→ **Task instructions**:
Copy the rows word for word, starting at the line containing "Locate an element on the screen. The" and ending with the line containing "price-label: 7.22 is", both included. Don't include the pictures in your answer.

→ **Given entries**:
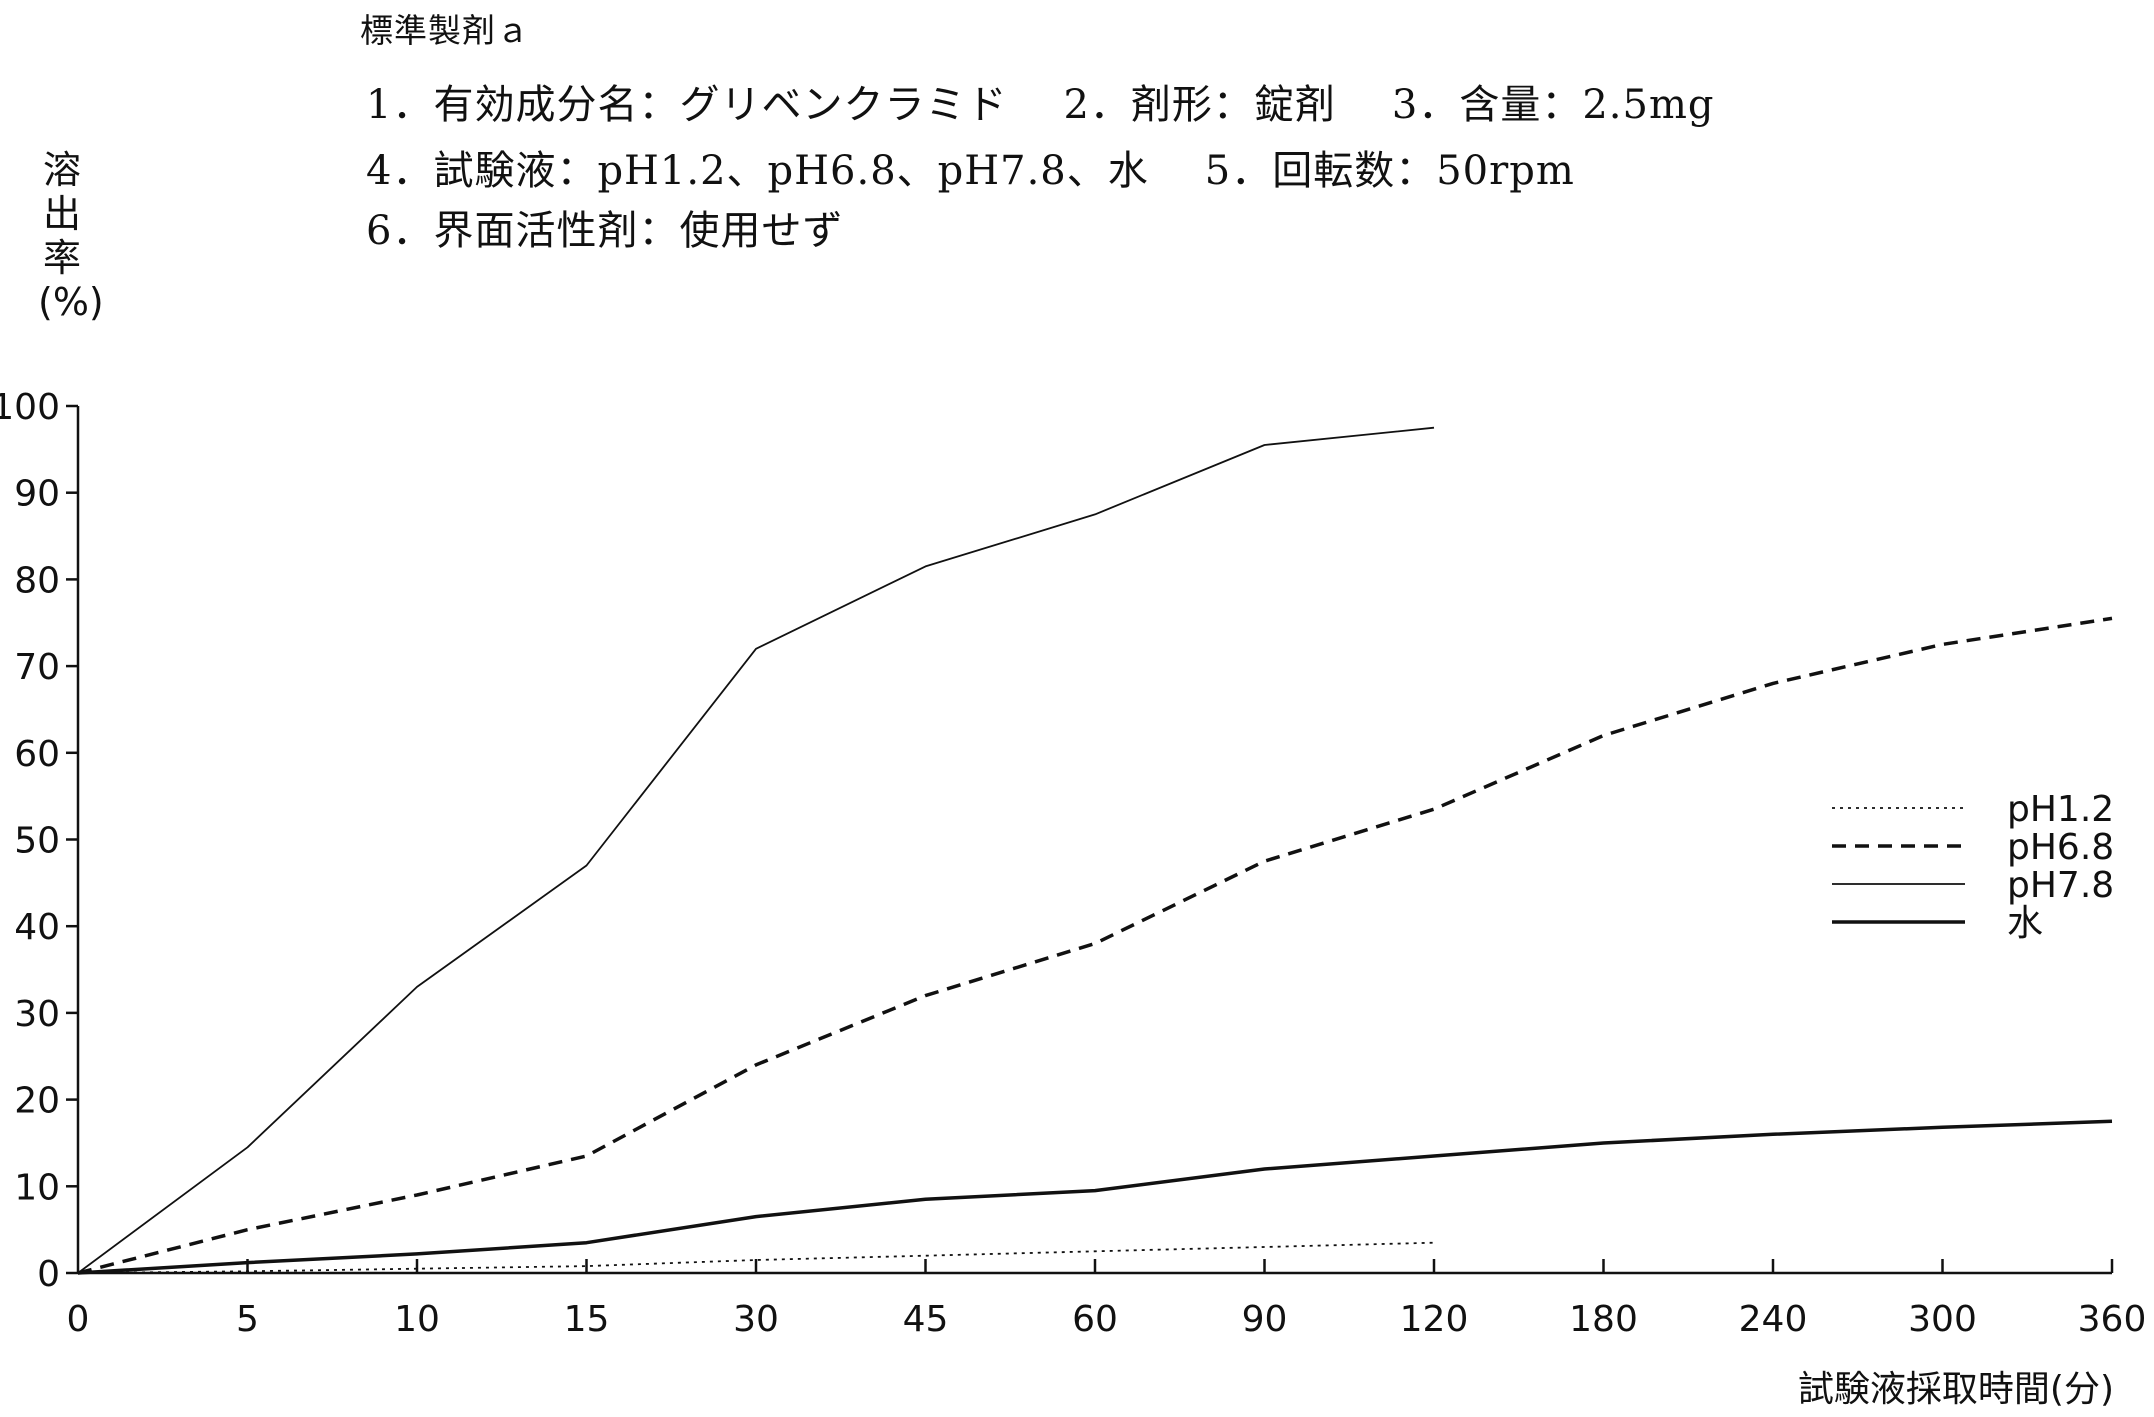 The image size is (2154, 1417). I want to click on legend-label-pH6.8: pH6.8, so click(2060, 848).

...

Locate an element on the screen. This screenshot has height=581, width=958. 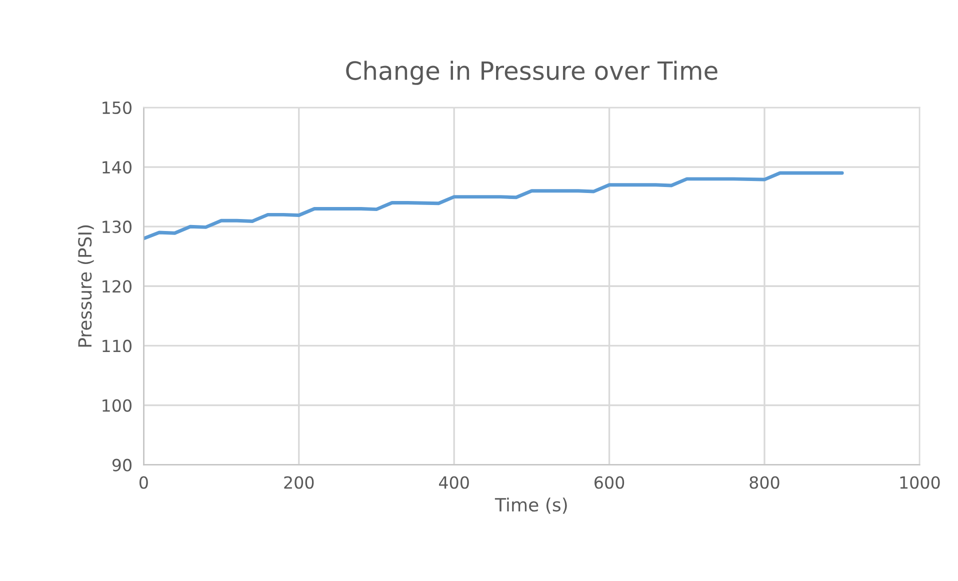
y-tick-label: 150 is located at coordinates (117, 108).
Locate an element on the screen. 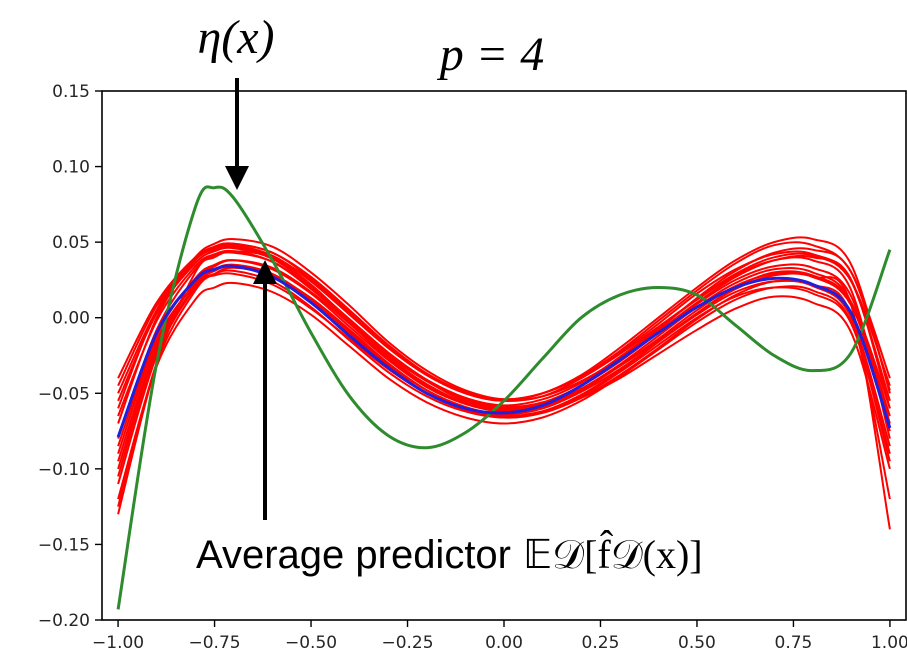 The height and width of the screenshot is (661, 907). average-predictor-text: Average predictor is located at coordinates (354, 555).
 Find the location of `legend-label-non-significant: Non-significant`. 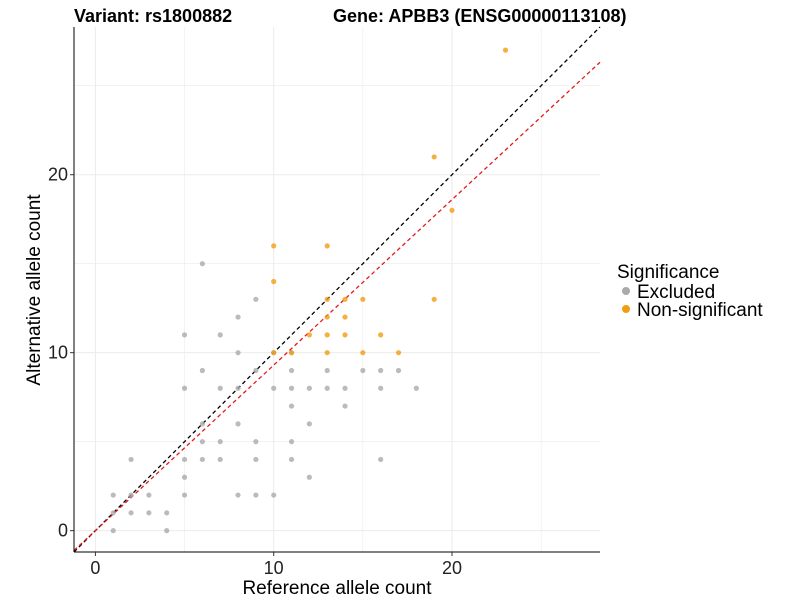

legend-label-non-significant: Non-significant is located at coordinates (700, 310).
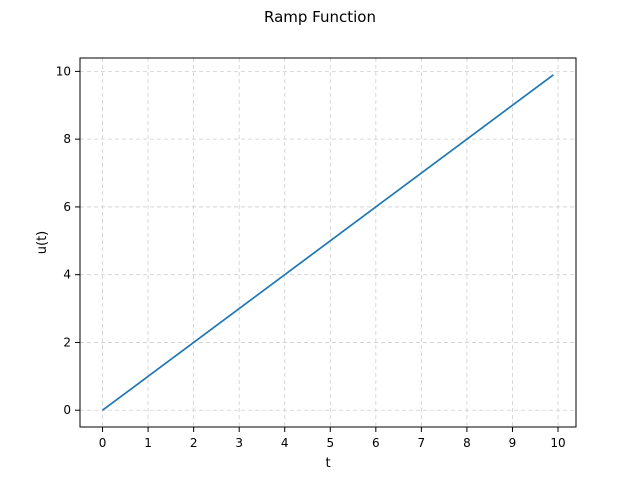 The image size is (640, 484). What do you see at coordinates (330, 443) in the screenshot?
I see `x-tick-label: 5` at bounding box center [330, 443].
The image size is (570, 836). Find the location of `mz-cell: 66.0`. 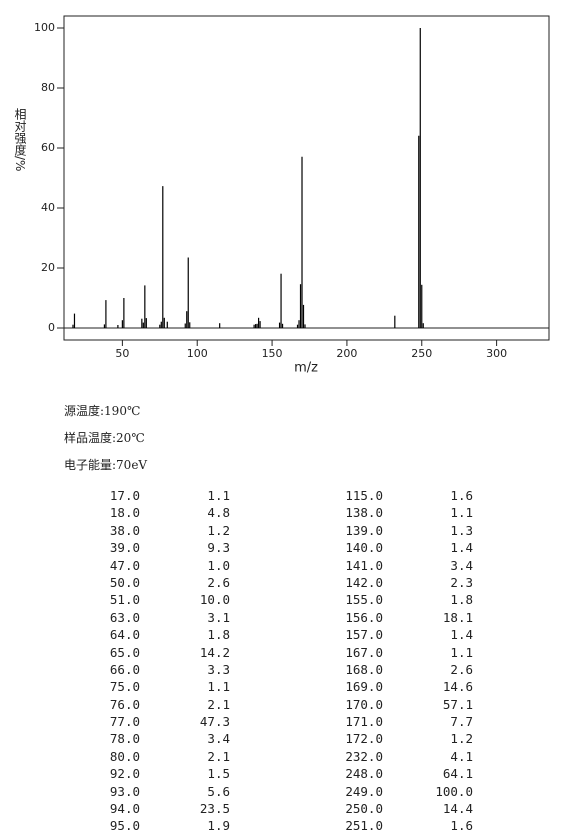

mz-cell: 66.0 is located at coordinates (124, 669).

...

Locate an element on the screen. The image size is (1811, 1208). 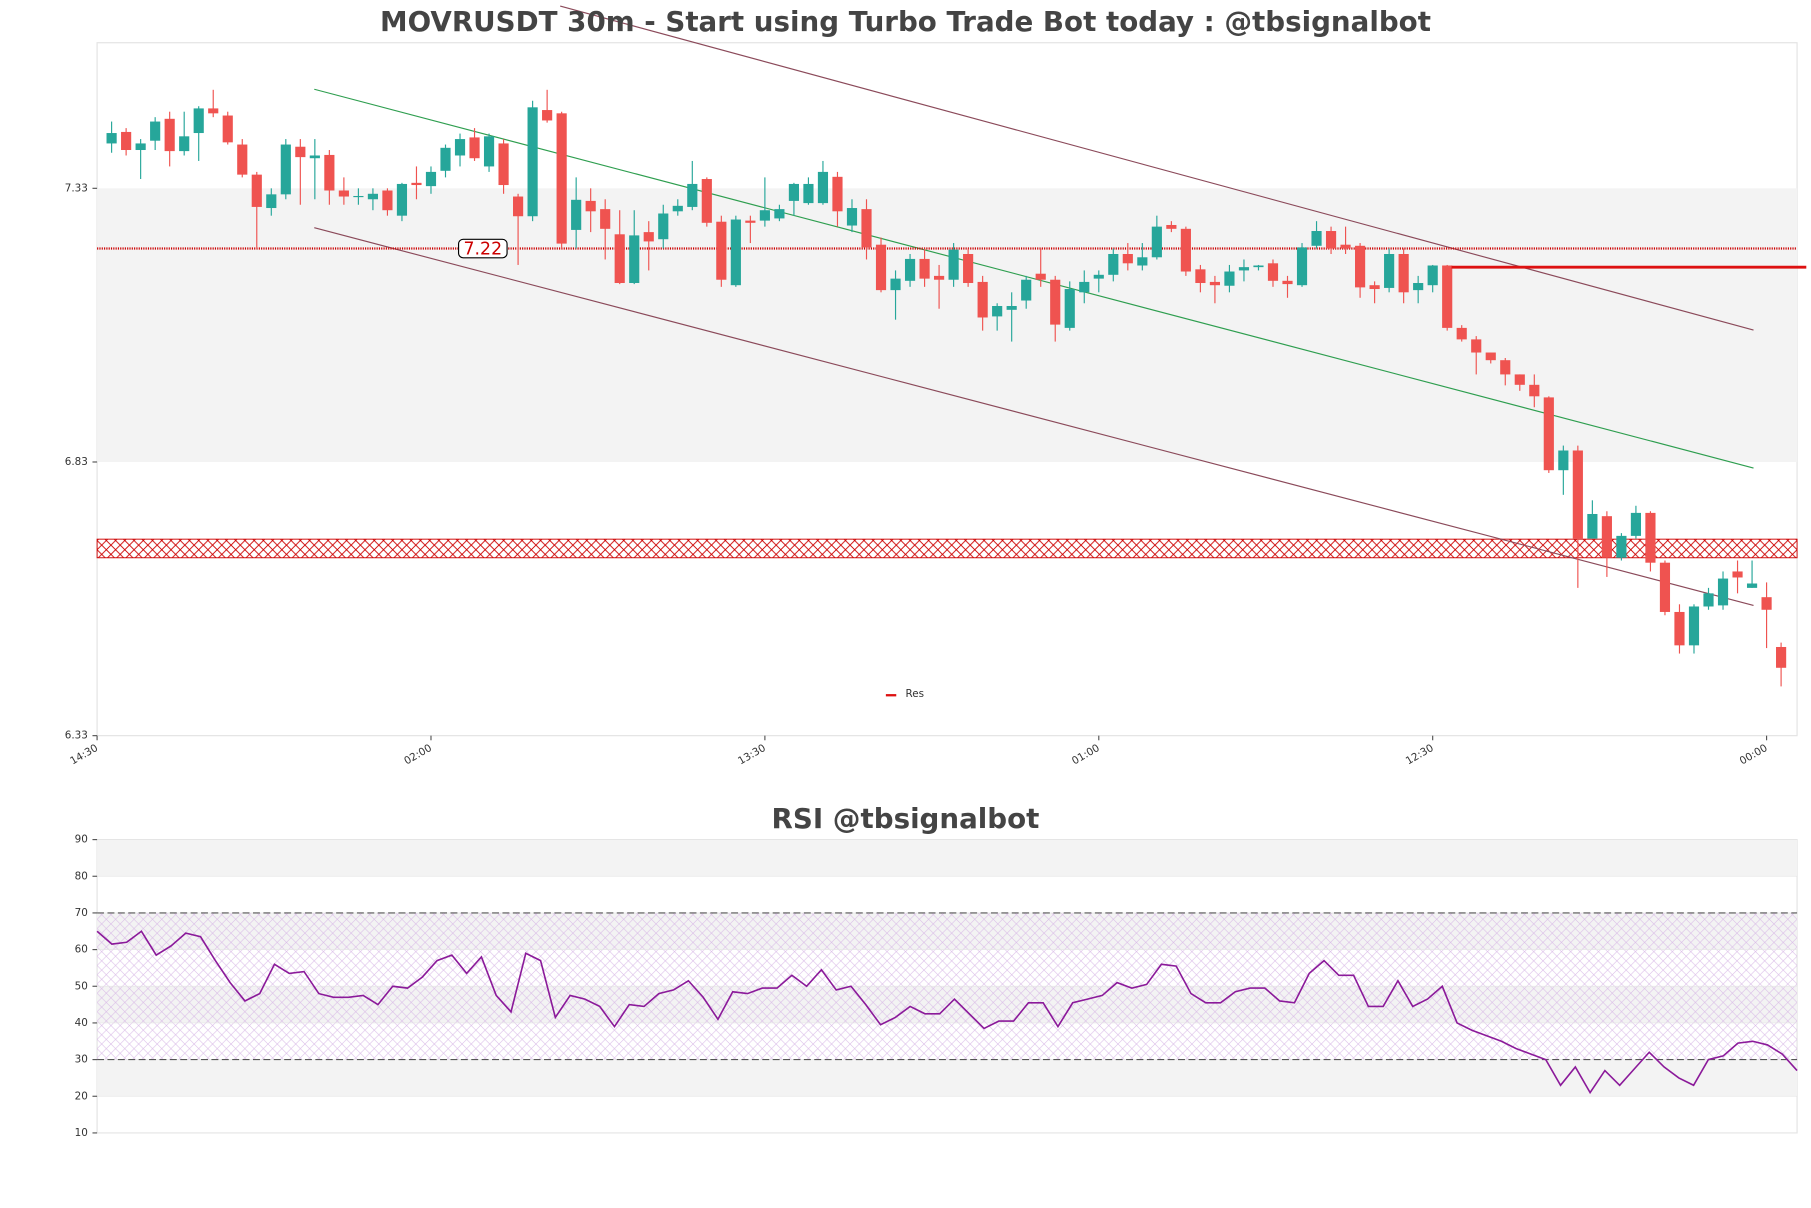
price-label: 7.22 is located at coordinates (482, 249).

→ **Solved exercise**:
Locate an element on the screen. The image size is (1811, 1208). 
price-label: 7.22 is located at coordinates (482, 249).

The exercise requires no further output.